We identify a crucial mediator responsible for regulating the autophagy-specific PtdIns3K complex activity on the phagophore. We propose that VMP1 is a new player in the activation of the autophagy-specific PtdIns3K complex, providing a novel explanation about how this complex controls autophagosome formation. Although further studies are needed to demonstrate the requirement of VMP1 in omegasome formation, our results are consistent with the findings of Itakura and coworkers reporting that VMP1 colocalizes with ATG14 at the PAS. We show that VMP1 interacts with both BECN1 and PIK3C3 (and presumably also with PIK3R4), but BECN1 fails to associate with PIK3C3 when VMP1 lacks its autophagy-related domain. The VMP1-BECN1 direct interaction promotes PtdIns3P generation on phagophore membranes. We find a remarkable colocalization between LC3 and the PdtIns3P-probe 2xFYVE upon rapamycin treatment and VMP1 expression. Moreover, endogenous VMP1 expression is required for the docking of the PtdIns3K complex onto phagophore membranes since the 2xFYVE probe does not colocalize with these intermediates when VMP1 expression is silenced under rapamycin treatment. VMP1^ΔAtgD mutant, which is not able to interact with BECN1, fails to rescue rapamycin-treated cells from VMP1 downregulation, further supporting the notion that the VMP1-BECN1 interaction is required for the correct localization of PtdIns3K onto the phagophore membrane during mammalian autophagy (Fig. 1).
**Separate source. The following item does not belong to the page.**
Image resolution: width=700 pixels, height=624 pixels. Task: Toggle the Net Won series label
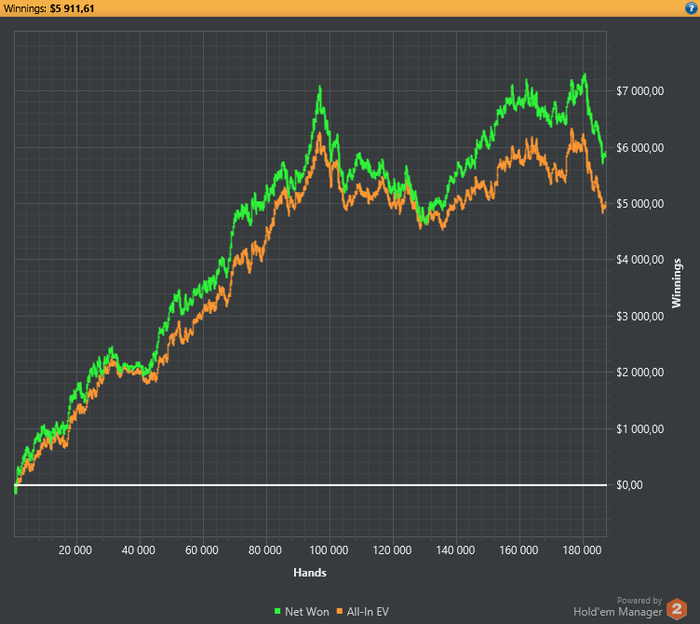(x=306, y=610)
Figure 1. Schematic representation showing the role of VMP1-BECN1 interaction in the induction of autophagy. Autophagy stimulus induces VMP1 expression. The VMP1-AtgD interacts with the BECN1 BH3 domain partitioning BECN1 to the autophagic pathway. This interaction promotes the recruitment of the autophagy-specific PtdIns3K complex to the PAS. The activation of the PtdIns3K complex generates the PtdIns3P necessary to recruit the rest of the ATG machinery, leading to autophagosome formation.

In mammalian cells, the ATG12–ATG5-ATG16L1 conjugate is involved in determining the site of LC3 lipidation. We have shown that the VMP1-BECN1 interaction triggers the membrane association of the ATG12–ATG5-ATG16L1 complex. Thus, VMP1 promotes the generation of PtdIns3P, and the subsequent localization of ATG16L1 and LC3 to the PAS during autophagosome formation. Therefore, the VMP1-BECN1 interaction acts upstream of the ATG12–ATG5-ATG16L1 complex during the generation of an autophagosome. This notion is indirectly supported by the observation of VMP1-BECN1 accumulation in dots of large size when ATG5 is silenced in VMP1-expressing cells.

Together, our data show that VMP1 is a key regulator of the early steps of autophagosome formation in mammalian cells. These characteristics collectively point at VMP1 as a unique ATG transmembrane protein that positively regulates autophagy induction in several human diseases. Our findings set the basis for future studies on the regulation of autophagy in pathological situations and highlight VMP1 as a biomarker and also as a target for therapeutic interventions.

Molejon MI, Ropolo A, Re AL, Boggio V, Vaccaro MI. The VMP1-Beclin 1 interaction regulates autophagy induction. Sci Rep. 2013;3:1055. doi: 10.1038/srep01055.

Disclosure of Potential Conflicts of Interest

No potential conflicts of interest were disclosed.